TJ bloqueia R$ 52 mil de ex-prefeito em MT por atrasar contas de energia

fbdef9afd332beb4ff864e33112949b0Por unanimidade, a Terceira Câmara Cível do Tribunal de Justiça bloqueou R$ 52 mil do patrimônio do ex-prefeito de Rondonópolis (212 km ao Sul de Cuiabá), Ananias de Souza Filho (PR). Os magistrados acolheram parcialmente recurso de apelação do MPE (Ministério Público Estadual) que ingressou com agravo de instrumento para reformar decisão de primeiro grau que julgou improcedente o pedido.

Inicialmente, o MPE requeria o bloqueio de R$ 156 mil, mas foi alegado que não havia provas suficientes para configurar improbidade em outros atos administrativos que não fosse o pagamento de faturas de energia elétrica em atraso. A ação civil pública por improbidade administrativa remonta ao período em que Ananias Filho exerceu o mandato de “prefeito tampão” em Rondonópolis.

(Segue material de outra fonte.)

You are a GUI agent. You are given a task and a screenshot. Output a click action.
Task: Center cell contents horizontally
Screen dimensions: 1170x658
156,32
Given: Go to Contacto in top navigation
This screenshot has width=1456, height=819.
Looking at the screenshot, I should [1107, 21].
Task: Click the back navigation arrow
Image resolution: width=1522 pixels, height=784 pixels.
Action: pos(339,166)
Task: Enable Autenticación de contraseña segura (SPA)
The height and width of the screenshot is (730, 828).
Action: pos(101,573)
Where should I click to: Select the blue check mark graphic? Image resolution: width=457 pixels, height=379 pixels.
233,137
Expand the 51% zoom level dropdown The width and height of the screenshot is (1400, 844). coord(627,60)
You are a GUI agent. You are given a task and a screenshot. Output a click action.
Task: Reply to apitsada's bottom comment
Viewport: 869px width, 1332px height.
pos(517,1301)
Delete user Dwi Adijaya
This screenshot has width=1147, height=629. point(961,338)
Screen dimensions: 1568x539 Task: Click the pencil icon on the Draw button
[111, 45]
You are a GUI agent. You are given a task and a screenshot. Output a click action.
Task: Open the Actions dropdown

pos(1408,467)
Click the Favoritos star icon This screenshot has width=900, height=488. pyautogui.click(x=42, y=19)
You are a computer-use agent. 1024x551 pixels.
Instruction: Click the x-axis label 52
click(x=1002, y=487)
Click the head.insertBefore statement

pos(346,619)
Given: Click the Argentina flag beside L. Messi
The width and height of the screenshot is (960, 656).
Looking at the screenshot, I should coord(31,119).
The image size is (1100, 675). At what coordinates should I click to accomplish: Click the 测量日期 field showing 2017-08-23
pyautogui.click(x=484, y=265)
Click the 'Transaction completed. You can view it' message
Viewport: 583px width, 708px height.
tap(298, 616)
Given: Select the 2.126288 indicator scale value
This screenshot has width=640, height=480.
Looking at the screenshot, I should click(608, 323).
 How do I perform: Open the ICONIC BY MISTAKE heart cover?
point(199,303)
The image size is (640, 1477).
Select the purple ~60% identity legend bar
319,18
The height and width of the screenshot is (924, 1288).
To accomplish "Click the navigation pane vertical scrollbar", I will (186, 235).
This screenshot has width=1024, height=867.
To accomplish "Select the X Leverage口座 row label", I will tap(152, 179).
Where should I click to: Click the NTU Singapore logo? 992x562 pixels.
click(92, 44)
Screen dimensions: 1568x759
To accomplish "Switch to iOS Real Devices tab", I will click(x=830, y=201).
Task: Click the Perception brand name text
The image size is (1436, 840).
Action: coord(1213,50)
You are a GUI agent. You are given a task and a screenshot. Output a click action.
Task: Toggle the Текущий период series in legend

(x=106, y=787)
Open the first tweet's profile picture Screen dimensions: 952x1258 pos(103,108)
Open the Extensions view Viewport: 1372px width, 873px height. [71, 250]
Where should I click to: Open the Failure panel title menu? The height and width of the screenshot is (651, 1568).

Com a cassação do prefeito da época, José Carlos do Pátio (SD) e da vice-prefeita Marilia Salles, em abril de 2012, coube ao republicado concluir o mandato, após ser votado em eleição indireta da Câmara Municipal, a qual exercia a função de presidente. O MPE sustenta que Ananias Filho cometeu improbidade administrativa, pois agiu com negligência na gestão dos recursos públicos municipais efetuando o pagamento das contas de energia elétrica em atraso.

Pelo mesmo motivo, o TCE (Tribunal de Contas do Estado) condenou Ananias Filho e ainda lhe aplicou pagamento de multa. A documentação serviu de base para a ação civil pública, porém, a defesa do republicano sustenta que houve falhas do TCE, ainda passíveis de correção.

Para acartar parcialmente o bloqueio de bens, o desembargador Márcio Vidal, sustentou que o relatório do TCE estava convincente em relação ao pagamento das faturas de energia em atraso. Porém, não havia necessidade de bloquear o montante de R$ 156 mil pela fragilidade das demais provas.

“No caso vertente, visualizo, a princípio, o preenchimento dos requisitos necessários ao deferimento do pedido, porquanto o relatório do TCE-MT demonstra má gestão pública com o pagamento de multa, juros e correção monetária decorrentes de atraso no pagamento de despesas com serviços de energia elétrica e quantifica o dano causado.

Nesse contexto, possível a decretação de indisponibilidade no valor do dano apurado, atualizado até o ajuizamento da ação, qual seja de R$ 52.300,21″, diz trecho da decisão.